Aslında sandığın kadar bir şeyleri yetersiz miktarda yapmıyorsun. Değersizlik duygusu, özgüveni azaltan bir virüs gibidir. Git gide kişinin iyi olduğu alanlarda o kısmı sorgulamasına neden olur. Hatta geçmişte iyi olduğunu düşündüğün alanları dahi yok sayabilirsin bu hisle. Örneğin yıllarca profesyonel voleybol oynayan birisin diyelim, kendini artık o kadar da iyi oynamadığına inandırıyorsun. Bu örnekteki gibi iyi olduğun alanları da yavaş yavaş baltalamaya başlıyor bu duygu. Dolayısıyla değersizlik duygusuyla baş etmek için güçlü yönlerini fark etmen çok önemli. Bunu yapmak için bir “başarı günlüğü” tutabilirsin. Başarı günlüğü, güçlü yönlerini ve başarılarını ufak ufak not aldığın bir günlük olsun. Buraya her gün en az bir başarını yaz. Mesela “yoğun geçen bir iş gününü sorunsuz bitirdim”. Bu senin aslında yoğun tempoya ayak uydurabilme becerinin güçlü bir kanıtı. Veya bir proje hazırlıyorsun ve oradaki ekibi yönetiyorsun. Bu proje de istediğin gibi zamanında tamamlandı. Bu bir başarıdır ve senin zamanı etkili bir şekilde kullandığını kanıtlar, ekiple birlikte uyum içinde çalışabildiğini kanıtlar. Çünkü birçok olumsuz durum yaşanabilirdi. Bu da sizin aslında yetenekli ve sorumluluk sahibi biri olduğunuzu gösterir.

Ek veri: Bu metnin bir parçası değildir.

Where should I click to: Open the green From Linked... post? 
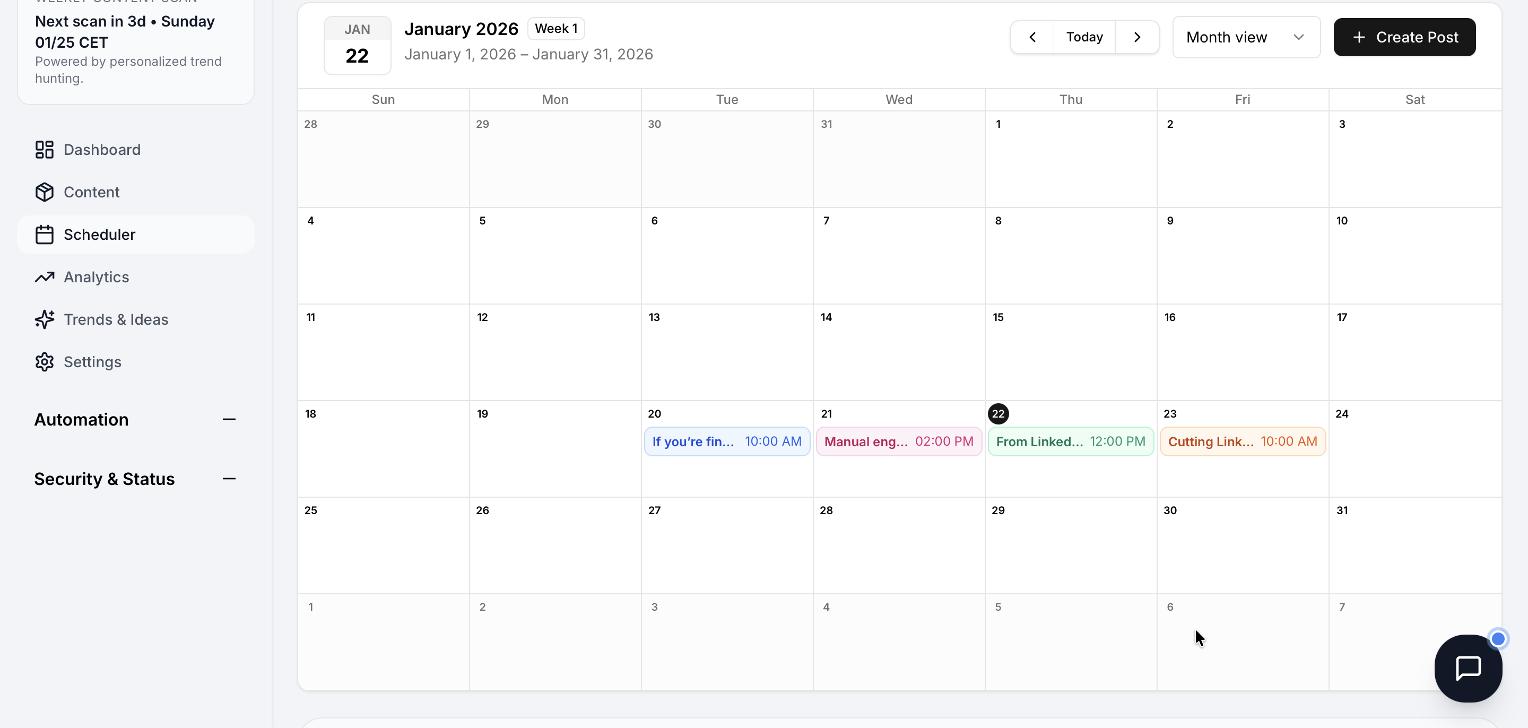[x=1070, y=441]
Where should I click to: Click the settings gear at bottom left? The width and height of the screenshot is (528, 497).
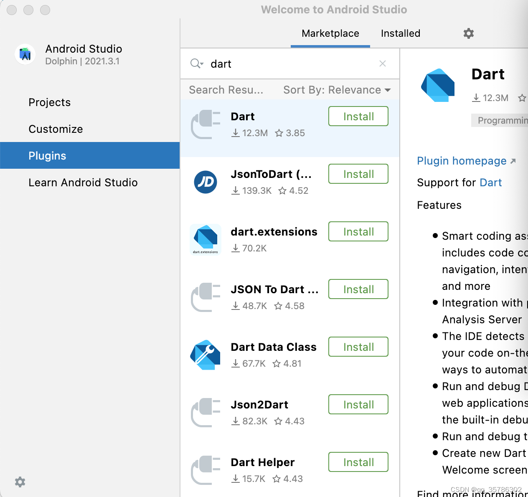click(x=20, y=482)
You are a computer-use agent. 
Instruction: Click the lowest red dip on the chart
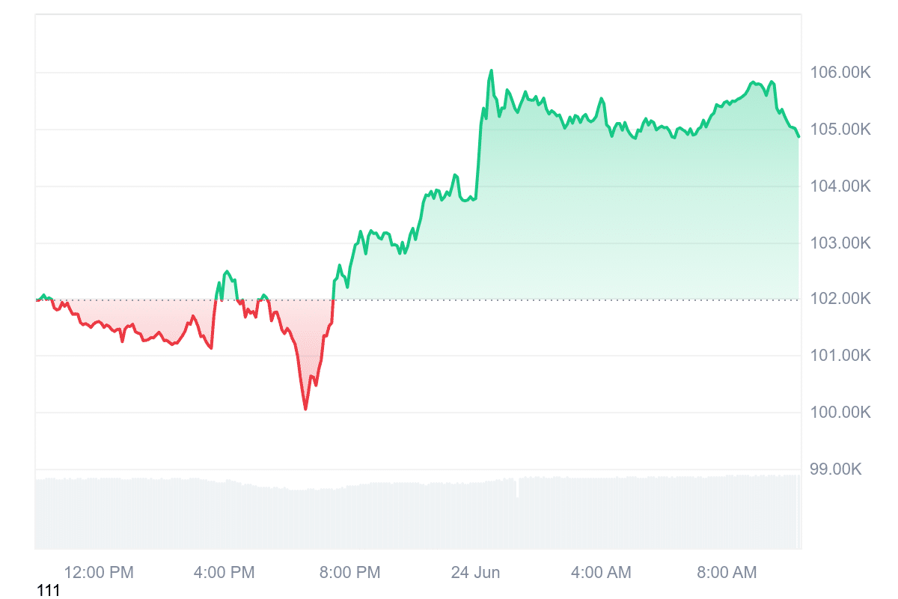(x=305, y=409)
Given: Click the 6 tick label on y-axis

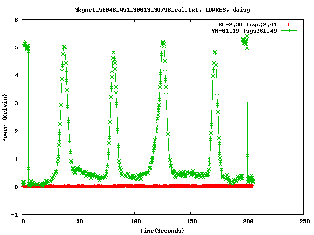Looking at the screenshot, I should [16, 20].
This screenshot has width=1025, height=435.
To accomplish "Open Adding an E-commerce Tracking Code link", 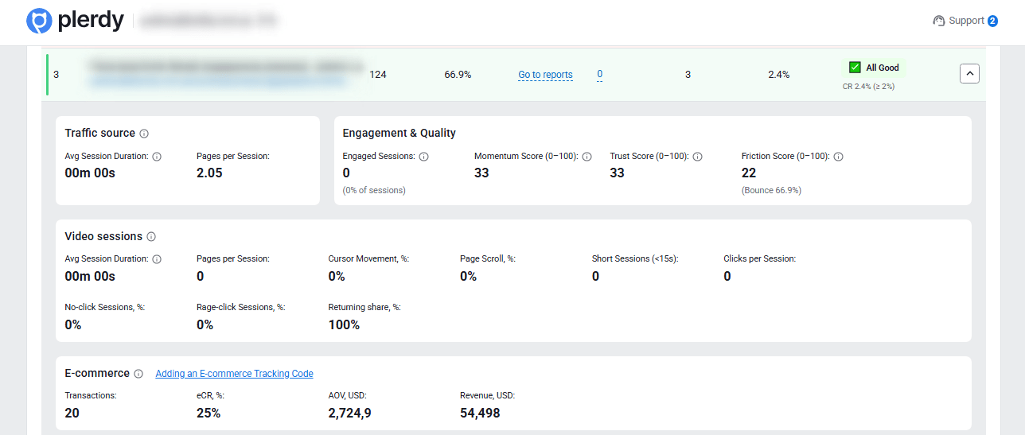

Bu verdiğim örneklerdeki çıkarımlar gibi aslında en küçük detayı dahi başarı günlüğüne not al. Değersizlik duygusunu yoğun hissettiğin zamanlarda ise bu defter, aslında senin neden değersiz hissetmemen gerektiğiyle ilgili sana nesnel kanıtlar sunar.

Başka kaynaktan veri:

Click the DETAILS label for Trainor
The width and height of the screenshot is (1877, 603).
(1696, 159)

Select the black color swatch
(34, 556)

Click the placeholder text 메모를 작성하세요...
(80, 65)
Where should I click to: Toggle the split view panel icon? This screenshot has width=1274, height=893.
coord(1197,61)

Değersizlik duygusu yaşayan insanların hayattan, yaşamaktan, bir şeyleri değiştirebilmekten umudu kesiliyor. Umutsuzluğa kapılıyorlar yani. Bu yüzden değişimin nesnel karşılığını görmek bu noktada umutsuzluğu yıkmak için çok önemli oluyor. Mesela bir girişimcisin ve yeni bir iş kurmak istiyorsun ama o işe girmekten korkuyorsun ve hiçbir adım atamıyorsun. Gün geçtikçe bu adımı atmaya dair özgüvenin de düşüyor. Bu noktada senden önce o yolda ilerlemiş, gerekli adımları atmış ve istediğin noktaya ulaşmış diğer insanların hayatlarını oku. Bu başarıyı nesnel olarak görmek, senin de aslında bunu başarabileceğine dair güvenini artıracak ve daha kolay harekete geçebileceksin belki. Böylelikle içinde hissettiğin o değersizlik duygusunu da günden güne silecek aslında.
Bir önceki maddelerin hepsi kendine yatırım yaparak değersizliği yok eden uygulamalardı. Başkası için bir şey yapmak ise dolaylı olarak benlik saygını artırarak öteki insanlarla ilişkini ve iletişimini geliştirmeye, hayatı yakalamaya yardımcı olan bir uygulama. Peki bu değersizlik için nasıl bir çözüm sunuyor bize? En başta başkası için bir şeyler yapabilmek, bizde olumlu duyguları uyandırıyor. Çünkü başka birinin hayatına olumlu bir dokunuşta bulunuyoruz. Belki bizim için küçük bir adım olabilir bu fakat karşı tarafın ihtiyacına merhem olacak bir şey ise onun hayatında birçok şeyi değiştirebilir. Bu durum da kendimize bir şeyleri değiştirebileceğimizi kanıtlamanın bir diğer yolu aslında.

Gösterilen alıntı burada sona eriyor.